Nuclear-Structure Studies in the Nickel Isotopes with (d, t) Reactions

Abstract

Nuclear levels of the nickel isotopes were investigated with ($d, t$) reactions at 15-MeV deuteron energy. Absolute differential cross sections were obtained from isotopically enriched ${\mathrm{Ni}}^{58}$, ${\mathrm{Ni}}^{60}$, ${\mathrm{Ni}}^{61}$, ${\mathrm{Ni}}^{62}$, and ${\mathrm{Ni}}^{64}$ targets with $\Delta E-\times -E$ counter telescope and two-parameter multichannel analysis. Two sets of distorted-wave Born approximation (DWBA) calculations were made for all $Q$ values and $l$ values of interest, and spectroscopic factors and $l$ values were extracted from the comparison of data and theory.

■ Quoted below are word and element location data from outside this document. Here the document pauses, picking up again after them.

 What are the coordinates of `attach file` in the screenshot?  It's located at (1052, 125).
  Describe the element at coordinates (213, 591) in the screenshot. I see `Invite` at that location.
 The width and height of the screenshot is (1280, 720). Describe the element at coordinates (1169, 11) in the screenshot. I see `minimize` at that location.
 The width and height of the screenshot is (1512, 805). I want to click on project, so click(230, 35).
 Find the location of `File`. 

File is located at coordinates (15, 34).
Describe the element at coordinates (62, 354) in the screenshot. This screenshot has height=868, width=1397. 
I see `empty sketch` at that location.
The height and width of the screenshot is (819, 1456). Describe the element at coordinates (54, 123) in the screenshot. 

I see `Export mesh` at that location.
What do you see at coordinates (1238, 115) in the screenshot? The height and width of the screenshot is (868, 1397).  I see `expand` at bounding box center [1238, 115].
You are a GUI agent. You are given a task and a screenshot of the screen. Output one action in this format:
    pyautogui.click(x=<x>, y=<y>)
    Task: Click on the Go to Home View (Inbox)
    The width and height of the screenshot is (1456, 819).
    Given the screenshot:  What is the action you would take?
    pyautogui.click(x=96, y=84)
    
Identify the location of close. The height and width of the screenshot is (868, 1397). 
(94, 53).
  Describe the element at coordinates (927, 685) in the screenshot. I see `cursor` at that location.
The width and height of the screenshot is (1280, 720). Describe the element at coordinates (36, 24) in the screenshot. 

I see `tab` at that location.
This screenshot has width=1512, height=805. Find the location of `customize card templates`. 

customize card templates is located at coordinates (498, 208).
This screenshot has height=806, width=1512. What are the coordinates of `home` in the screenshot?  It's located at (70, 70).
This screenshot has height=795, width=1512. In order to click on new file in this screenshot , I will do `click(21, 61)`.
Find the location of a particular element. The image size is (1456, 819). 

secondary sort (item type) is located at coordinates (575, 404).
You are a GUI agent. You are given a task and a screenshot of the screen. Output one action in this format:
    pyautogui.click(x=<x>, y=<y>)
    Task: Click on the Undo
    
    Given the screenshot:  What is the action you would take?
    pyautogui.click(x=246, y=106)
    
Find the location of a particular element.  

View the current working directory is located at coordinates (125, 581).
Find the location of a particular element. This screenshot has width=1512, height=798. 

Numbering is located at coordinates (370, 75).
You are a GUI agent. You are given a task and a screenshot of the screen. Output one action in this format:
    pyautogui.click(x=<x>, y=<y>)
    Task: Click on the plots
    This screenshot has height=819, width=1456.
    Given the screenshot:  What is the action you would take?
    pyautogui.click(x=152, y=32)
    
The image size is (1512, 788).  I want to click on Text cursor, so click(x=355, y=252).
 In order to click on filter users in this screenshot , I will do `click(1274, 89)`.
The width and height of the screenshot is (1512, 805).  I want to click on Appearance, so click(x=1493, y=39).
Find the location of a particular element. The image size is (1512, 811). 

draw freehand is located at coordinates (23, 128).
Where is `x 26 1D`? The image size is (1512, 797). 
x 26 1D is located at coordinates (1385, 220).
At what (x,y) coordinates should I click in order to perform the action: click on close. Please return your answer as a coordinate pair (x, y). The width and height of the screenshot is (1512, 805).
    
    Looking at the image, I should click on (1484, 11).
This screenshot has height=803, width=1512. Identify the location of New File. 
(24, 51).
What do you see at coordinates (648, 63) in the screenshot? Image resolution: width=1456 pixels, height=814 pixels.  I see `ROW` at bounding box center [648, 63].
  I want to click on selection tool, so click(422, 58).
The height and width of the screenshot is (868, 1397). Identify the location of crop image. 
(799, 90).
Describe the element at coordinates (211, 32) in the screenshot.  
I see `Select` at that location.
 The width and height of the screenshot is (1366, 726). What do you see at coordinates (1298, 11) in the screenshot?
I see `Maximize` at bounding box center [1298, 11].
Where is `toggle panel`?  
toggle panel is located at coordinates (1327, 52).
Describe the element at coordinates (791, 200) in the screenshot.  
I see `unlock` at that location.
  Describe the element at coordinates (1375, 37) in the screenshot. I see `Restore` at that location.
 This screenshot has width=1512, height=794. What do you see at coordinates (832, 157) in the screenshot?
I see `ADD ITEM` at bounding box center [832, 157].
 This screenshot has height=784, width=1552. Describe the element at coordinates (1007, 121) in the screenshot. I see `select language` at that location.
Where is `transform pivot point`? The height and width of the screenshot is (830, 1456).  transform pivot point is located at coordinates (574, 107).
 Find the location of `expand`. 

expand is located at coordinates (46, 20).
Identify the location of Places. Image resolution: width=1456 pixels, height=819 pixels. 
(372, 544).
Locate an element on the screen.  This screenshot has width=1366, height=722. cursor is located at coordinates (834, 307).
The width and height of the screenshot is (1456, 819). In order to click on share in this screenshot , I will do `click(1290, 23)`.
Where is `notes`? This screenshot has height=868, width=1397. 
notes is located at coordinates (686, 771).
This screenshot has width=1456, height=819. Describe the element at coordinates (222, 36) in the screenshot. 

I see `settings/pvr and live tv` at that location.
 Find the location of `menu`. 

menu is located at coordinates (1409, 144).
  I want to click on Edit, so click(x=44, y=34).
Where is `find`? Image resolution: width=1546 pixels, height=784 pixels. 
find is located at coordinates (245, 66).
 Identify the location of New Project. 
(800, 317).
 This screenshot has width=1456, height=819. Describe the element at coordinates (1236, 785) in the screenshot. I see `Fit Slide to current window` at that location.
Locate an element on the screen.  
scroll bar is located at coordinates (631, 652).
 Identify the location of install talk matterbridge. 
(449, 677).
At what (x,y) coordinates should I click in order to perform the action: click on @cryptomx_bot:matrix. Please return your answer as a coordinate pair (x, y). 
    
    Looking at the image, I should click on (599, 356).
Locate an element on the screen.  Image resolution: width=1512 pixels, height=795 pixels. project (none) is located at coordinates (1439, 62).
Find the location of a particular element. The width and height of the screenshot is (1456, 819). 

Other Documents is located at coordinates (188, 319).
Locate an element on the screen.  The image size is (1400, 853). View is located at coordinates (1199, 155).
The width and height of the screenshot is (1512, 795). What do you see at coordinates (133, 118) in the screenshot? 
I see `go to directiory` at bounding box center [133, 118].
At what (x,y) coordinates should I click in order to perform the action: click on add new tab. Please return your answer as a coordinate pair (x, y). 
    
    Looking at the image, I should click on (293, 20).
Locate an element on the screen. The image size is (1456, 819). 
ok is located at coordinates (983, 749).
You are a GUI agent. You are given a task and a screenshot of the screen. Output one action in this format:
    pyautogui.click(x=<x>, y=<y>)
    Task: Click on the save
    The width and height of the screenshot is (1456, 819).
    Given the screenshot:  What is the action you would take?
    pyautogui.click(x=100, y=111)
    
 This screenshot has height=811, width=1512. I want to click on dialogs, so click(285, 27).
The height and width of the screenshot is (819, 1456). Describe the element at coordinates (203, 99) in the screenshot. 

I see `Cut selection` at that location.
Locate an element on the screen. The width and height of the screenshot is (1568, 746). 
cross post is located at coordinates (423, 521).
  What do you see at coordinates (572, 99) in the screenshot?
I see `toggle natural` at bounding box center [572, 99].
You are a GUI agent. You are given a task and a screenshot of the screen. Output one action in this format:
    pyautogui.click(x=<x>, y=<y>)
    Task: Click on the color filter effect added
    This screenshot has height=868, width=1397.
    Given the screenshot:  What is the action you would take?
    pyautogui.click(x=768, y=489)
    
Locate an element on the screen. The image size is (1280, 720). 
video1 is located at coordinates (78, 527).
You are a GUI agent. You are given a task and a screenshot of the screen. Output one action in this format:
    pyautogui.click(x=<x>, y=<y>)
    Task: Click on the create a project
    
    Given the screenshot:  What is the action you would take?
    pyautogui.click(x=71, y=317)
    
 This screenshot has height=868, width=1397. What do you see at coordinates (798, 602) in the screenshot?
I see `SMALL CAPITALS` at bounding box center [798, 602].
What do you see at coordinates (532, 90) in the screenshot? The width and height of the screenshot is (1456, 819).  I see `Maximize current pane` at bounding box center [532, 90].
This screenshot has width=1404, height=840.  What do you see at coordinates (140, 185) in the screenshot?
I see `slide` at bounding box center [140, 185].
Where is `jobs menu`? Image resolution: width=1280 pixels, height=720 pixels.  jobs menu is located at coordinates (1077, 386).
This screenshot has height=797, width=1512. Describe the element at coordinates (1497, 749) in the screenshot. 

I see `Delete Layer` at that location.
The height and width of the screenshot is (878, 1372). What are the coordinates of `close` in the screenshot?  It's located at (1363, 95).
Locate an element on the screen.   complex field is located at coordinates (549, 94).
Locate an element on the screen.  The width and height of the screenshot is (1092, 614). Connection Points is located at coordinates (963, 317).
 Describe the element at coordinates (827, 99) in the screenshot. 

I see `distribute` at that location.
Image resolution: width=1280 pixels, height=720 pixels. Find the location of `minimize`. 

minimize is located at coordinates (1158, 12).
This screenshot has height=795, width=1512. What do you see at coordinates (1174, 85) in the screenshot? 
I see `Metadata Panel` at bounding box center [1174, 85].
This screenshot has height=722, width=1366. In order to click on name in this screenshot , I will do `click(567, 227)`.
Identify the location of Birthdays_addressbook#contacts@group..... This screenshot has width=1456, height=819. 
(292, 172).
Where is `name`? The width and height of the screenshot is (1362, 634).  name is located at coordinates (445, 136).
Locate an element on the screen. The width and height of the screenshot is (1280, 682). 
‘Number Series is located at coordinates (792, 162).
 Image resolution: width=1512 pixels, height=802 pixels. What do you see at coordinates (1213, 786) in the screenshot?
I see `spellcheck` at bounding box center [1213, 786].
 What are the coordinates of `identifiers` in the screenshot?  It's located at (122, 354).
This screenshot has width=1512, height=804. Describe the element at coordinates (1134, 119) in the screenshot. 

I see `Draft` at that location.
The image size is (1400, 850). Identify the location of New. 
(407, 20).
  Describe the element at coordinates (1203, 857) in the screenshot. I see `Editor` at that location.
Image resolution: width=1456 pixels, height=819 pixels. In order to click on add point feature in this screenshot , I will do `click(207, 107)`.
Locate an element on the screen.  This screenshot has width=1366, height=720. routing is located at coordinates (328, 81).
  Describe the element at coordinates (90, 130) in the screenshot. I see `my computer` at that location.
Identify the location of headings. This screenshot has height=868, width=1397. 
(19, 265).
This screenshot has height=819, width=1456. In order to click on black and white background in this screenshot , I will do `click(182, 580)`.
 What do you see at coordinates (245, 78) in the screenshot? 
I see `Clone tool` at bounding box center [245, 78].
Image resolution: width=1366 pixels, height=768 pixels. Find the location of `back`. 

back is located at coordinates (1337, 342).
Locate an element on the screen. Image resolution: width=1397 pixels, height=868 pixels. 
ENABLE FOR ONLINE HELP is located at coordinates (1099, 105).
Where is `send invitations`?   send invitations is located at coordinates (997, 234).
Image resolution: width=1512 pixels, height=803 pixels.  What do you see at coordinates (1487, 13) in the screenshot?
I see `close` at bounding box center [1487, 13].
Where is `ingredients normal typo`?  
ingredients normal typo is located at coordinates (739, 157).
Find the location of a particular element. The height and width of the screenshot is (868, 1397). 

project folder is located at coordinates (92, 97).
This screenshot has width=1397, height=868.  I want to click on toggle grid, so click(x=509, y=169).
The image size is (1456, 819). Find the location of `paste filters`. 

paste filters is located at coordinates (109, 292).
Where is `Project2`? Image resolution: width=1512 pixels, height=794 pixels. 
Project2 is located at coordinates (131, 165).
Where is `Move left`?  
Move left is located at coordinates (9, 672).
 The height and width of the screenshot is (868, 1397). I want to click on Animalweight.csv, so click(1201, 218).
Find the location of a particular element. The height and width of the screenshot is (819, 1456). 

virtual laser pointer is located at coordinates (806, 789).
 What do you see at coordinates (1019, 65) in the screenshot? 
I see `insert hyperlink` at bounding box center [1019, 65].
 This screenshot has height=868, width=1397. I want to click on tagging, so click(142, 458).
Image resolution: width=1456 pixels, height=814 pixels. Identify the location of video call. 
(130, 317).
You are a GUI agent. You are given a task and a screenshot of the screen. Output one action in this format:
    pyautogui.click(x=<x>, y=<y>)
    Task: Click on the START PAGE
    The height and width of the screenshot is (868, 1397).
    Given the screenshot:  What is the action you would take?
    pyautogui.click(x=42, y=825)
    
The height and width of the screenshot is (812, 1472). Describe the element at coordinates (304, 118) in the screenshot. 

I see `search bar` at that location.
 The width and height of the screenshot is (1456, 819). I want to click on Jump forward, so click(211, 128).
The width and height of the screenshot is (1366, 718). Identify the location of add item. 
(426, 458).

In addition, a number of $j$ values, for the final states, were assigned on the basis of empirical rules. A $j$ dependence was observed for all $l=1\mathrm{}$ and $l=3\mathrm{}$ transitions where resolution and statistics were good enough to allow analysis of the data for angles larger than about 45°. For all but the very weakly excited levels, correct $j$ values could also be obtained from a comparison of ($d, p$) and ($d, t$) spectroscopic factors leading to the same final state. It was noted that a number of $l=3\mathrm{}$ transitions previously observed by Cohen, Fulmer, and McCarthy in $\mathrm{Ni}(d, p)$ reactions led to final states that we find to be $f_{\frac{7}{2}}$. This indicates that in the light Ni isotopes the $f_{\frac{7}{2}}$ shell is not completely filled. The spectroscopic factors reported are discussed in terms of the shell-model pairing theory by Kisslinger and Sorensen, Our results for the energies and fullness of single-quasiparticle levels are in agreement with results from ($d, p$) work provided the correct $j$ assignments are used. It was found that all DWBA predictions without 1·s interaction failed to give good quantitative agreement with the observed ($d, t$) angular distributions for angles beyond the stripping peak. DWBA calculations were made for a conventional neutron form factor which is determined by the neutron separation energy, and also for a recently suggested form factor which is determined by a constant binding energy for all neutrons with a given $j$, regardless of differences in separation energy. The two form factors lead to almost identical predictions for the angular distributions; however, systematic differences are found in the spectroscopic factors. In terms of shell-model expectations, the conventional approximation for the neutron form factor leads to more consistent results.